Project Abstract New insights from our studies and others indicate that the gastric mucosa may sense overall energy balance and control metabolic rate through fine-tuning the production of two counteracting hormones: ghrelin and nesfatin-1, in X/A like cells. Ghrelin, a 28-amino acid gastric peptide hormone, was originally identified as an orexigenic factor, and is the only known circulating hormone able to initiate food intake. X/A like cells has been discovered to also secrete the anorexigenic hormone nesfatin-1. Our data indicate that the balance of ghrelin and nesfatin-1 secretion regulates nutrient intake. Our studies also indicate that the mechanistic target of rapamycin (mTOR) signaling pathway in the gastric mucosa plays a critical role in the coordination of nutrient availability, ingestive behavior and metabolic activity. Based on these observations, we hypothesize that mTOR signaling regulates fuel sensing via gastric X/A like endocrine cells. This signaling pathway coordinates overall energy balance by differential regulation of the orexigenic hormone ghrelin and the anorexigenic hormone nesfatin-1. We propose 3 specific aims to investigate the function of the gastric mTOR pathway in the production of these peptides and thus their effects on appetite control and energy expenditure. Aim 1 is designed to test the hypothesis that organismal fuel status affects phosphorylation of mTOR in gastric X/A like cells, and that mTOR signaling differentially regulates ghrelin and nesfatin-1 production.

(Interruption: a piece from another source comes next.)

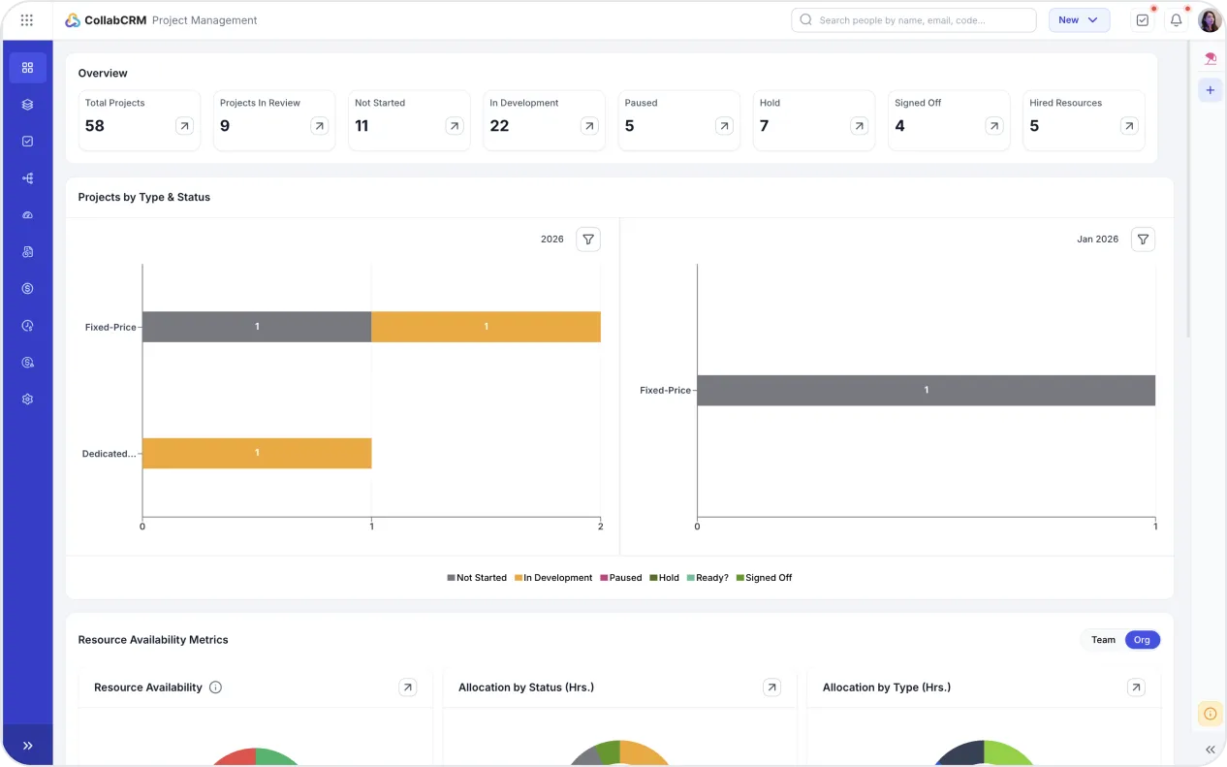Collapse the sidebar using the bottom chevron

click(x=27, y=746)
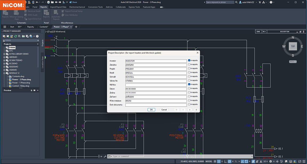Click OK in Project Description dialog

(x=151, y=110)
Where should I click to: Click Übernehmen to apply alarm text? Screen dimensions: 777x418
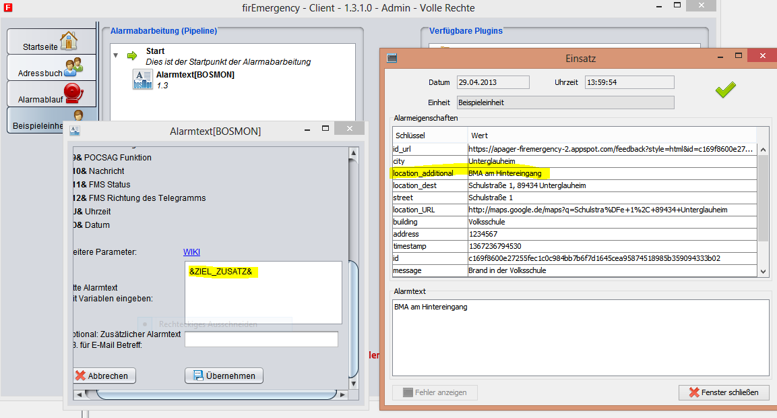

Aim 2 will first examine the alternative AMPK-HDAC5-mTOR signaling pathway in the regulation of ghrelin and nesfatin-1. We will then test the hypothesis that S6K1 and 4EBP1 are mTOR downstream molecules regulating the reciprocal translation of ghrelin and nesfatin-1. Aim 3 will demonstrate that gastric mTOR signaling affects food intake, energy expenditure and body weight in mice vial acyl-ghrelin and nesfatin-1. Completion of this proposal will advance our understanding of the interaction between gastric X/A like cells and nutrient intake. These findings suggest a completely new therapeutic approach directed at gastric sites.

项目摘要我们的研究和其他研究的新见解表明，胃粘膜可能感觉到整体能量通过微调两种中和激素：Ghrelin的产生来平衡和控制代谢率和Nesfatin-1，在X/A样细胞中。Ghrelin是一种由28个氨基酸组成的胃肽激素，最初被鉴定为一种促食欲因子，是唯一已知的能够启动食物摄取的循环激素。X/A样细胞有已被发现还分泌厌食激素Nesfatin-1。我们的数据表明， Ghrelin和Nesfatin-1的分泌调节营养物质的摄入。我们的研究还表明，机械性目标雷帕霉素(MTOR)信号通路在胃粘膜中的协调作用起着关键作用营养可获得性、摄食行为和代谢活动。基于这些观察结果，我们假设 MTOR信号通过胃X/A样的内分泌细胞调节燃料感觉。这条信号通路通过对促食欲素和生长激素的不同调节来协调整体能量平衡厌食激素Nesfatin-1。我们提出了三个特定的目标来研究胃mTOR的功能在这些多肽的生产过程中，它们对食欲控制和能量消耗的影响。目的1是为了验证这样一个假设，即机体的燃料状态会影响胃中mTOR的磷酸化 X/A样细胞，mTOR信号对Ghrelin和Nesfatin-1的产生有不同的调节作用。目标2将首先研究替代AMPK-HDAC5-mTOR信号通路对Ghrelin和Nesfatin-1的调节。然后我们将检验S6K1和4EBP1是mTOR下游分子的假设 Ghrelin和Nesfatin-1的相互翻译。目标3将证明胃mTOR信号影响食物小鼠的摄入量、能量消耗和体重。完成这项工作这一建议将促进我们对胃X/A样细胞与营养摄入之间的相互作用的理解。这些发现表明了一种针对胃部的全新治疗方法。